Hast du schon einmal von „resistenter Stärke gehört“? Die Kohlenhydrate in gekochten, stärkehaltigen Lebensmitteln wie Kartoffeln, Nudeln, Reis und Co. enthalten normalerweise vergleichsweise wenige Ballaststoffe, sodass sie nicht besonders lange satt halten. Durch das Abkühlen verändert sich die Struktur der enthaltenen Stärke und es entstehen gesunde Ballaststoffe, die gut für die Darmflora sind. Toller Nebeneffekt: Durch die Ballaststoffe halten sie auch länger satt.

Aber wie geht das? Ganz einfach: Gekochte Nudeln, Reis und Co. einfach mindestens 8 Stunden im Kühlschrank lagern und danach wie gewohnt zubereiten. Auch erneutes Erhitzen ist kein Problem – die resistente Stärke bleibt enthalten.

Trockenfrüchte enthalten besonders viele Ballaststoffe, was die Verdauung besonders bei Verstopfungen anregen kann. Wer also häufiger unter Verstopfungen leidet, kann zu Trockenpflaumen und Co. greifen. Am besten vorher in Wasser einlegen (z.B. über Nacht). Außerdem am besten darauf achten, dass die Früchte ungeschwefelt sind.

Müsli am Morgen? Super Idee, vor allem wenn man es mit vielen gesunden Toppings zu einem echten Verdauungs-Booster macht. Eine tolle Möglichkeit sind z.B. Leinsamen, Chia-Samen oder Flohsamenschalen.

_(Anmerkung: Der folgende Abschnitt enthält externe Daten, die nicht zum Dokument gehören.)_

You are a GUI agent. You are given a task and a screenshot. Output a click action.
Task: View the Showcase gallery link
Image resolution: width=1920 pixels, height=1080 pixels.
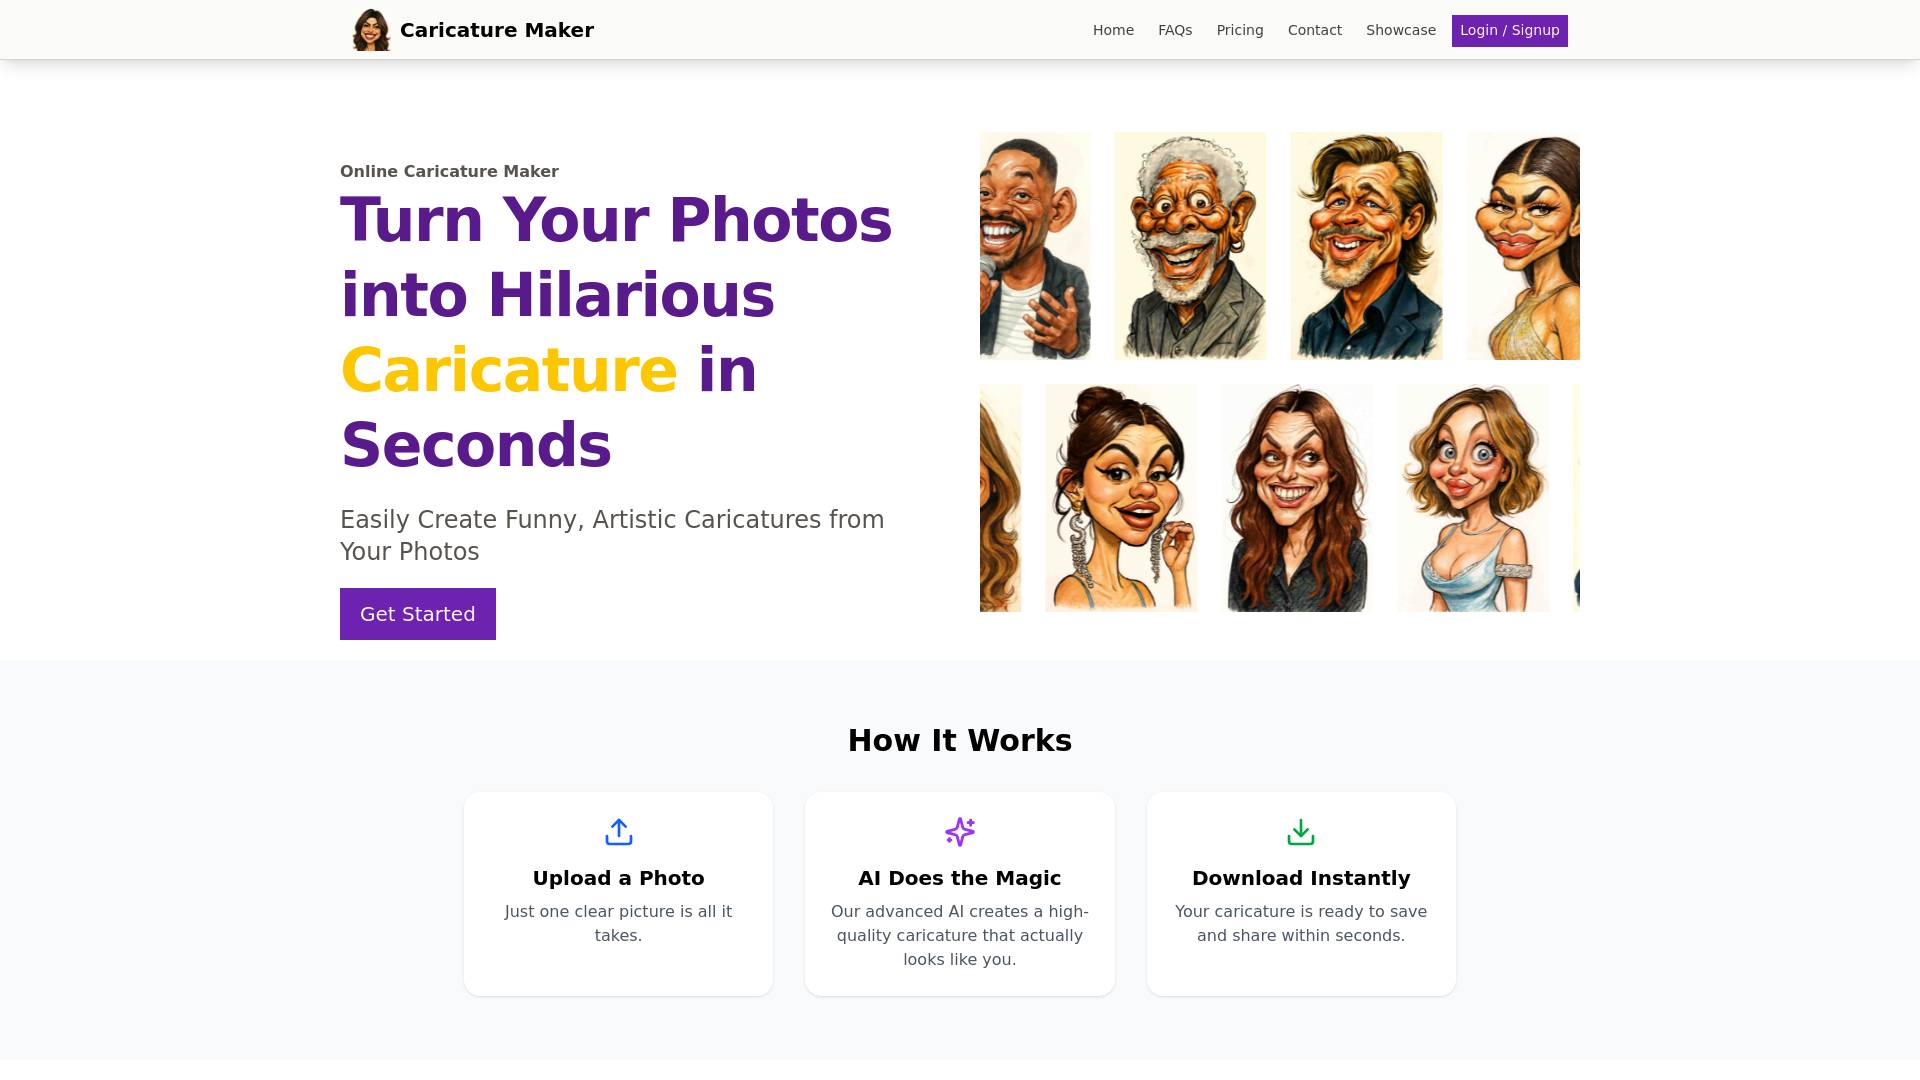click(x=1401, y=30)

Sie binden viel Flüssigkeit und quellen auf, was die Darmtätigkeit anregt. Wichtig ist, dazu ausreichend zu trinken, da es sonst den gegenteiligen Effekt haben kann. Die gesunden Ballaststoffe können deine Darmgesundheit verbessern.

Präbiotische Lebensmittel „schmeicheln“ dem Darm, denn unsere guten Darmbakterien mögen sie besonders gerne. Also sollten sie regelmäßig auf dem Teller landen. Wie? Nichts leichter als das: zum Beispiel in Form von Zwiebeln und Knoblauch –  nicht nur lecker, sondern auch super geeignet, wenn du deine Darmgesundheit verbessern willst. Weitere tolle Präbiotika-Lieferanten sind z.B. Artischocken, Chicorée oder auch Bananen – ganz besonders wenn sie noch nicht zu reif und braun sind. Also lieber früher als später essen. 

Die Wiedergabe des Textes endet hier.